J
jacob navia
Today, more than 10 years tafter Intel introduced the first SIMD
instructions it is still not possible to use those instructions to do
SIMD programming when you use C and two mainstream compilers like gcc or
MSVC.
From the C side there is absolutely no support for this type of
programming, even though plain arrays could do the trick obviously.
The container abstraction, specifically the valarray container, could be
used to *mean* SIMD using operator overloading.
The use case could be
ValArray operator+(ValArray left,ValArray right);
This would allow an operation like adding two arrays element-wise
to be performed using SIMD instructions.
Obviously, the usual "optimizations" can be added to those
basic operations so that
ValArray a,b,c,d;
a = b+c+d;
doesn't have to produce an intermediate array but can be "compiled"
by an overloaded assignment operator to generate
a = b+c+d;
as is done in C++. Each overloaded operator returns a token operator
containing information about its arguments, and the overloaded
assignment operator compiles correct element-wise code by reparsing
the generated tree.
To prepare for this, the C Containers library proposes the ValArray
container, for each of the basic types (char, short, int, long long and
size_t).
In the sample implementation there is a generic module that
allows to generate code for ANY type, also those being left out like
long (since it is always either equal to int or equal to long long in
all implementations I know of). The type size_t was added to be able
to correctly index any sequantial container with a ValArray of size_t's.

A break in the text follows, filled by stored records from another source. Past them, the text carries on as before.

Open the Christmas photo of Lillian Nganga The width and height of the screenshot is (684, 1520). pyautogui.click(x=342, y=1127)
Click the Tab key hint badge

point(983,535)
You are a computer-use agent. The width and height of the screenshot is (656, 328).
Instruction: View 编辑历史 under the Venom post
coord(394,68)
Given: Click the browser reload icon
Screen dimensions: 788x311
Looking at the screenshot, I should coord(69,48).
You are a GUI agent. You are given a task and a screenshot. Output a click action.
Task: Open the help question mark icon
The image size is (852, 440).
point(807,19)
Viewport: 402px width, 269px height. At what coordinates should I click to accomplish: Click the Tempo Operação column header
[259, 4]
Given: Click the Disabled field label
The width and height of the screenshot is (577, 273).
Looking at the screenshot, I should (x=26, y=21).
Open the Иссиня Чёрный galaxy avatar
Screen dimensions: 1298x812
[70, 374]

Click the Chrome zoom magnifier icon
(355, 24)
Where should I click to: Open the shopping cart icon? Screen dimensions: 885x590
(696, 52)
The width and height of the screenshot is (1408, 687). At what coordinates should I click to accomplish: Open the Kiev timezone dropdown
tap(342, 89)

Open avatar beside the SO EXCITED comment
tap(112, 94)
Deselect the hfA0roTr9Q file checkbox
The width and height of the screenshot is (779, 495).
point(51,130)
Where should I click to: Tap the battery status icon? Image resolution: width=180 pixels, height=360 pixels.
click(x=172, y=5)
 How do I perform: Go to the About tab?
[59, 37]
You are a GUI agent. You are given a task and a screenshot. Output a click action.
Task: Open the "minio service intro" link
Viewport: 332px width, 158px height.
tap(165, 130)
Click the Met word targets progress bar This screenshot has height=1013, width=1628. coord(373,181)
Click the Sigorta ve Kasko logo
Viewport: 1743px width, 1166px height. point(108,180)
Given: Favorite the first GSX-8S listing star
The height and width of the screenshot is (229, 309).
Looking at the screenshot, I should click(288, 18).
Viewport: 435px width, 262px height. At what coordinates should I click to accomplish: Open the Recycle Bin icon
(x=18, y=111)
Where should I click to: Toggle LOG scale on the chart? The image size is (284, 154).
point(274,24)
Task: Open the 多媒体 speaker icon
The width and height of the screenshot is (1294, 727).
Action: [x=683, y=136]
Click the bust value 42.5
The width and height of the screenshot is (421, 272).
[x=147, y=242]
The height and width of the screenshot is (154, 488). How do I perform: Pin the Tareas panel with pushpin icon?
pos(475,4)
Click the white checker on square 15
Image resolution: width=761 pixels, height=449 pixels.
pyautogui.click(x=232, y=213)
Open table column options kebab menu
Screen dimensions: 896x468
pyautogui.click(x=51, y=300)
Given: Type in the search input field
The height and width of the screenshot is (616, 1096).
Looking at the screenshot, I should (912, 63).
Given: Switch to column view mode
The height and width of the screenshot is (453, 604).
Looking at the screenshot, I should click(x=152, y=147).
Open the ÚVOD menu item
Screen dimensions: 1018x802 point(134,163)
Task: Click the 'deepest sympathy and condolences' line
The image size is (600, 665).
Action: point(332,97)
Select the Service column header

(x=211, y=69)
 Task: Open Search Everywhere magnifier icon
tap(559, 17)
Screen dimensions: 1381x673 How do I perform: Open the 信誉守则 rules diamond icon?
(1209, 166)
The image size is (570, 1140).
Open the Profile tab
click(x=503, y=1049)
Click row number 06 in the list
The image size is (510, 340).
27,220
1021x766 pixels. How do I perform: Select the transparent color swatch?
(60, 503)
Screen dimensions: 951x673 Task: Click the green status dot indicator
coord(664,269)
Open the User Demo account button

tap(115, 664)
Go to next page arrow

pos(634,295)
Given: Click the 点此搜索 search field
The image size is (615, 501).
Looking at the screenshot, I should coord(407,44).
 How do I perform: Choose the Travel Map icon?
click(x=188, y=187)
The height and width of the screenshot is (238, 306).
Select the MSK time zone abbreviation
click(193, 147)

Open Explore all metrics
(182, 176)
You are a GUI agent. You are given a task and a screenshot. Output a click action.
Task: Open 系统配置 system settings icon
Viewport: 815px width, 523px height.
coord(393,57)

The code proposed NOW is plain serial code, but can (and should) be
replaced in more sophisticated implementations than the sample
implementation to do SIMD programming, one of the most basic forms
of parallelism, already available in plain hardware since already 10
years...
Obviously the four basic operations should be there, but other kinds of
array operations could be interesting like
o REDUCE Apply binary operation to each element and the running total:
REDUCE + 1 2 3 4 5 --> 1+2+3+4+5 = 15
You apply operator + to the identity element for "+" and to the
first element: 0+1 --> 1
You apply the operator + to the second element and the result
of the last operation: 1+2-->3
ETC until the last element is reached.
o EXPAND Apply binary operation producing a ValArray of same length
containing the intermediate results:
EXPAND + 1 2 3 4 5 --> 1 3 6 10 15
o SELECT Apply boolean vector to ValArray selecting all elements that
correspond to 1 and eliminate those with zeros.
SELECT 1 1 0 1 0 0 / 10 20 30 40 50 60 --> 10 20 40
o EXTEND Apply boolean vector to ValArray leaving all elements with 1
and introducing the zero or blank (for character arrays) at the
zero positions:
EXTEND 1 1 0 1 0 0 / 10 20 40 --> 10 20 0 40 0 0
The idea is to select a set of operations that makes it easy to work
with arrays as objects of operations instead of working with scalar data.
What new operations should be in the set?
How could those operations be incoporated into mainstream C?
jacob
instructions it is still not possible to use those instructions to do
SIMD programming when you use C and two mainstream compilers like gcc or
MSVC.
From the C side there is absolutely no support for this type of
programming, even though plain arrays could do the trick obviously.
The container abstraction, specifically the valarray container, could be
used to *mean* SIMD using operator overloading.
The use case could be
ValArray operator+(ValArray left,ValArray right);
This would allow an operation like adding two arrays element-wise
to be performed using SIMD instructions.
Obviously, the usual "optimizations" can be added to those
basic operations so that
ValArray a,b,c,d;
a = b+c+d;
doesn't have to produce an intermediate array but can be "compiled"
by an overloaded assignment operator to generate
a = b+c+d;
as is done in C++. Each overloaded operator returns a token operator
containing information about its arguments, and the overloaded
assignment operator compiles correct element-wise code by reparsing
the generated tree.
To prepare for this, the C Containers library proposes the ValArray
container, for each of the basic types (char, short, int, long long and
size_t).
In the sample implementation there is a generic module that
allows to generate code for ANY type, also those being left out like
long (since it is always either equal to int or equal to long long in
all implementations I know of). The type size_t was added to be able
to correctly index any sequantial container with a ValArray of size_t's.
The code proposed NOW is plain serial code, but can (and should) be
replaced in more sophisticated implementations than the sample
implementation to do SIMD programming, one of the most basic forms
of parallelism, already available in plain hardware since already 10
years...
Obviously the four basic operations should be there, but other kinds of
array operations could be interesting like
o REDUCE Apply binary operation to each element and the running total:
REDUCE + 1 2 3 4 5 --> 1+2+3+4+5 = 15
You apply operator + to the identity element for "+" and to the
first element: 0+1 --> 1
You apply the operator + to the second element and the result
of the last operation: 1+2-->3
ETC until the last element is reached.
o EXPAND Apply binary operation producing a ValArray of same length
containing the intermediate results:
EXPAND + 1 2 3 4 5 --> 1 3 6 10 15
o SELECT Apply boolean vector to ValArray selecting all elements that
correspond to 1 and eliminate those with zeros.
SELECT 1 1 0 1 0 0 / 10 20 30 40 50 60 --> 10 20 40
o EXTEND Apply boolean vector to ValArray leaving all elements with 1
and introducing the zero or blank (for character arrays) at the
zero positions:
EXTEND 1 1 0 1 0 0 / 10 20 40 --> 10 20 0 40 0 0
The idea is to select a set of operations that makes it easy to work
with arrays as objects of operations instead of working with scalar data.
What new operations should be in the set?
How could those operations be incoporated into mainstream C?
jacob